### Exercises
• 1. In the winter 2018 post, which software did the writer start using for 3D model textures?
• 2. List the four games named in the winter 2018 post.
• 3. Reproduce the passage of the winter 2018 post that begins at the words "This project is" and stops after "and linear path.".

### Extract provided
——

Winter 2018
Published 2 months ago
This last winter has been my busiest semester so far at Concordia.
Four games in development at the same time, including the Ubisoft Game Jam 2018. Also, I started using Substance Painter for my 3D models’ textures, as well as gaining more experience in Blender and Unity.
There’s TANK, Specter, You Are Two and Eradise. Each of them will soon have a unique entry under the Experiments section, but for now, let’s have a quick look at them.

TANK or Theatre showcasing the Anhiliation of a Nonaligned Kingdom

This project is a collection itself of three little games. Each of them exploit a unique mechanic, but have the same subject on the screen. The player controls most of the time a small tank, exploring mysterious and vast surroundings. The game is an iteration of the tutorial TANK!, made by Unity Technologies Team. Here are the three mini-games included in the software:
Projection focused on the lights and cameras. In the game, all cameras are fixed, giving me access to change the environment without having the user noticing it. That way, it is possible to create confusion while still having a simple and linear path.

——

### Information given

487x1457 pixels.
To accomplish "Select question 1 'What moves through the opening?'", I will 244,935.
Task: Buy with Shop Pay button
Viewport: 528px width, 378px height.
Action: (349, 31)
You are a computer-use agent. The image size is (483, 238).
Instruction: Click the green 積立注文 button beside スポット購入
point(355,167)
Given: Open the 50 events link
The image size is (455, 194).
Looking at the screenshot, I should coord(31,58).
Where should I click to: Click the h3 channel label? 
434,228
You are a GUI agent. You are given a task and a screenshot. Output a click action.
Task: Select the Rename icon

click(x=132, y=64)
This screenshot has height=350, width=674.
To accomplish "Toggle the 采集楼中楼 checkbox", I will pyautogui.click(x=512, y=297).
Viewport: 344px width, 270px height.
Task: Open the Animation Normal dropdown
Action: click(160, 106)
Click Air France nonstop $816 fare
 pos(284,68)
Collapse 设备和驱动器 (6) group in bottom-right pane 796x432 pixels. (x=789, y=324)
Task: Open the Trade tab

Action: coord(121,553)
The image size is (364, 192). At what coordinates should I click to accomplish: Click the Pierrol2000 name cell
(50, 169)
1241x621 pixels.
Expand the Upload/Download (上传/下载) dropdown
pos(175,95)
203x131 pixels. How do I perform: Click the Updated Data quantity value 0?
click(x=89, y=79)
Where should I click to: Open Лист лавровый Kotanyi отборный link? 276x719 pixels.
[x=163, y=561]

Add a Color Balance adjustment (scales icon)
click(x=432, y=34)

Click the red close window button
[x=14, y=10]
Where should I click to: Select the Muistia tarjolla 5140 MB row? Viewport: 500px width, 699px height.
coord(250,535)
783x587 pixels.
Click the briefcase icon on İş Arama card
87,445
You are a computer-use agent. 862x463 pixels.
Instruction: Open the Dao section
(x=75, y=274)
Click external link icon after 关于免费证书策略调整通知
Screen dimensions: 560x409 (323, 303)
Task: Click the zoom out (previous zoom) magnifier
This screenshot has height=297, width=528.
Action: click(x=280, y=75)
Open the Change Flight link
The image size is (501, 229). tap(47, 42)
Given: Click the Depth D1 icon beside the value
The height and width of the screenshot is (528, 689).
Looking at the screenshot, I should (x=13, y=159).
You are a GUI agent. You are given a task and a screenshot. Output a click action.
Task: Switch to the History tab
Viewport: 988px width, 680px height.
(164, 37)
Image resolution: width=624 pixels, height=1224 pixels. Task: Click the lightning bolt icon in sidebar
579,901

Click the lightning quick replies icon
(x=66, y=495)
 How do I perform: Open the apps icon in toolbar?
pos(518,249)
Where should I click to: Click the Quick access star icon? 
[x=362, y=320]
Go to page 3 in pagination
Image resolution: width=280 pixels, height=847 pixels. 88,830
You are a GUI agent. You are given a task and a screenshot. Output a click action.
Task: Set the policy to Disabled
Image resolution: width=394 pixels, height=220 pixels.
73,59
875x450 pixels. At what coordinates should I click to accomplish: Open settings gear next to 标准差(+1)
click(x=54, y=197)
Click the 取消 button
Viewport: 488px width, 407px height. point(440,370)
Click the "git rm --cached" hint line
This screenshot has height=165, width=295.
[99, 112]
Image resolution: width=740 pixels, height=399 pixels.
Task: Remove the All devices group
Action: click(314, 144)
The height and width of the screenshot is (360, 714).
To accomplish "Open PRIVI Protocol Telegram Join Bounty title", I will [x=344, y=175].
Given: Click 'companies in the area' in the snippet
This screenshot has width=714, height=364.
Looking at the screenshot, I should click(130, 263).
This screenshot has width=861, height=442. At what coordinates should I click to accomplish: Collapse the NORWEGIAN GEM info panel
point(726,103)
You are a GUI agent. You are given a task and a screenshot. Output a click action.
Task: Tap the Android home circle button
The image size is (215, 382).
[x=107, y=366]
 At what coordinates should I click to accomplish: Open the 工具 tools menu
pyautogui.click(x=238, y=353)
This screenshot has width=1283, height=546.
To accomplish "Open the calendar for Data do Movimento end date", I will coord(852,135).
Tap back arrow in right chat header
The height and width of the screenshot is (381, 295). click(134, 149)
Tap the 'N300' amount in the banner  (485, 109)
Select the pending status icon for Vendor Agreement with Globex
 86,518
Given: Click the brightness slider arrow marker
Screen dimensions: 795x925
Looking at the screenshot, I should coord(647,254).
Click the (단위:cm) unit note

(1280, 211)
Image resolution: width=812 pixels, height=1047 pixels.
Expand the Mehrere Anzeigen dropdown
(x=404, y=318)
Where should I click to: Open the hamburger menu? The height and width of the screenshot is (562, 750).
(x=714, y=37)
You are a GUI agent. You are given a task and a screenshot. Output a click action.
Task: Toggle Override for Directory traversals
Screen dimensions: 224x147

——

### Answers to the exercise
• 1. Substance Painter

• 2. TANK, Specter, You Are Two, Eradise

• 3.
This project is a collection itself of three little games. Each of them exploit a unique mechanic, but have the same subject on the screen. The player controls most of the time a small tank, exploring mysterious and vast surroundings. The game is an iteration of the tutorial TANK!, made by Unity Technologies Team. Here are the three mini-games included in the software:
Projection focused on the lights and cameras. In the game, all cameras are fixed, giving me access to change the environment without having the user noticing it. That way, it is possible to create confusion while still having a simple and linear path.